La facciata è caratterizzata da uno stupendo rosone che balza subito agli occhi.
Da segnalare la torre campanaria che è la più alta di Pavia.

A questo punto, una camminata di 1,5 km ci separa dalla penultima tappa della nostra Via Crucis pavese.

Si può scegliere se incamminarsi o, per i più pigri, saltare su un autobus per raggiungere la bella Chiesa di San Salvatore (San Mauro).

MONASTERO DEL “SANTISSIMO SALVATORE”

La chiesa di San Salvatore, detta San Mauro, fa parte di un grandioso complesso, comprendente chiesa ed ampio monastero, fondato in età longobarda.
E’ uno dei monumenti più significativi della città non solo per l’architettura, che segna il passaggio dal Gotico al Rinascimento, ma anche per la ricca decorazione che la riveste internamente.
Bellissimi gli affreschi del ciclo di San Martino di Tours che si possono ammirare prima dell’ingresso alla sacrestia stessa.
In conclusione andate a visitarla, perchè a Pavia è poco conosciuta, ma merita.

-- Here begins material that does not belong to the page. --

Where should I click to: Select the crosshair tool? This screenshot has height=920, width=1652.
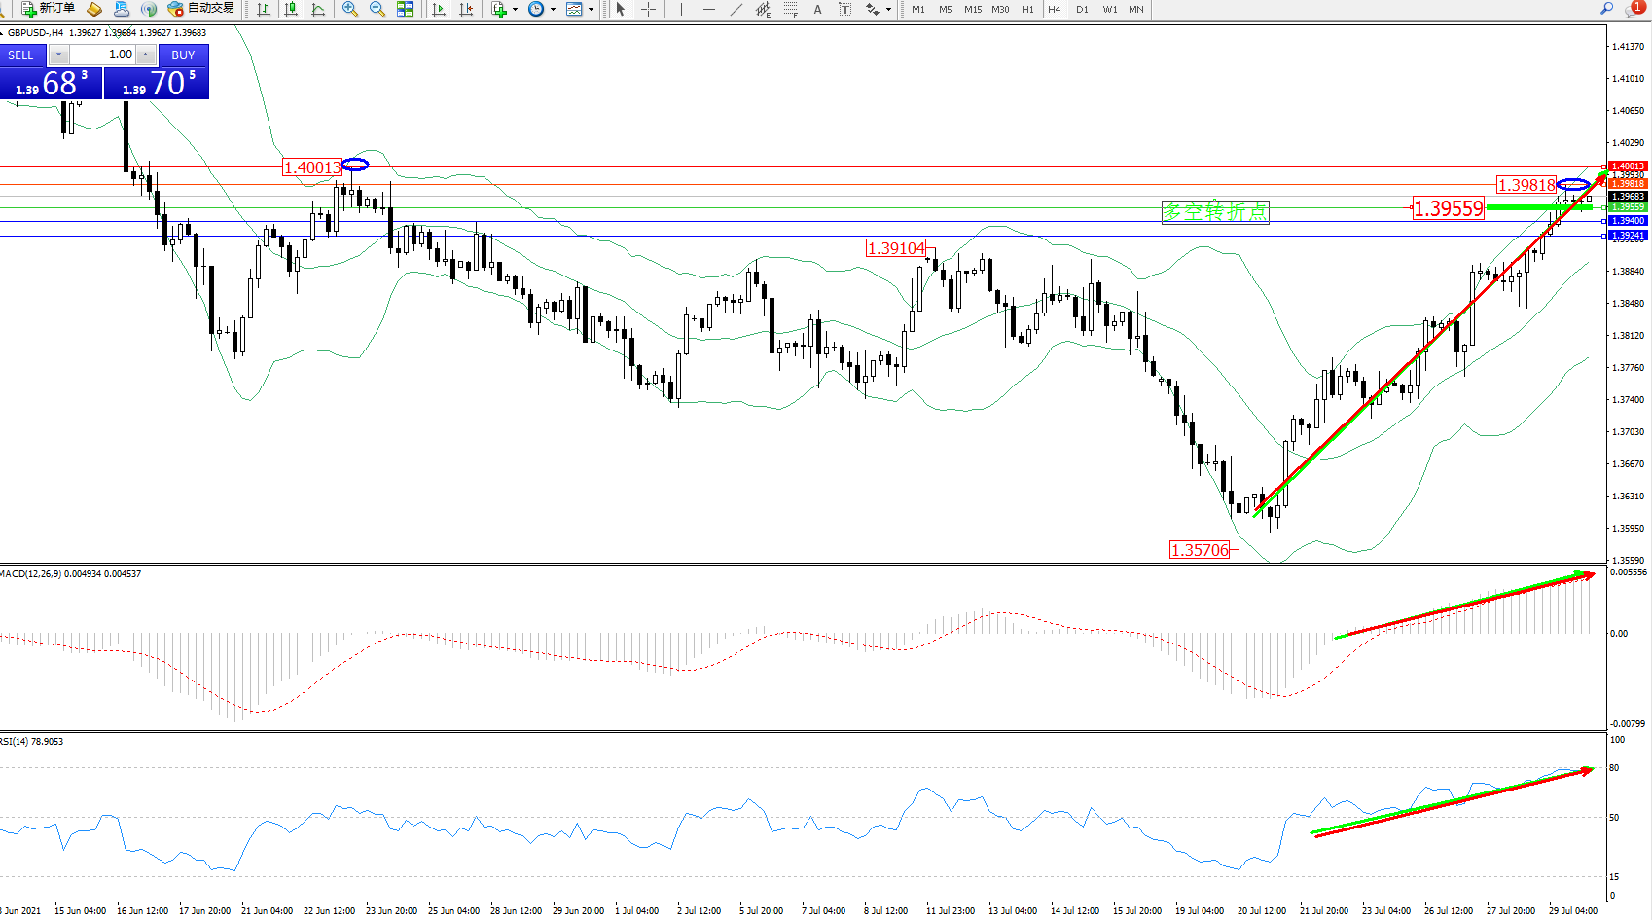coord(648,9)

Dopo 1,5 km si raggiunge la bellissima Chiesa di San Lanfranco

PARROCCHIA DI SAN LANFRANCO

L’intero complesso monastico è ubicato vicino al Ticino
E’ costituito dalla chiesa a navata unica con pianta a croce latina, uno spendido chiostro quadrato quattrocentesco, un chiostro maggiore risalente a fine ‘400 , una parte rustica ad uso agricolo (occupata oggi dal Tennis Club) e un piccolo cimitero.
Da segnalare all’interno della chiesa, sulla parete di destra, l’affresco che rappresenta l’assassinio di Tomas Becket, arcivescovo di Canterbury, da parte di cinque sgherri.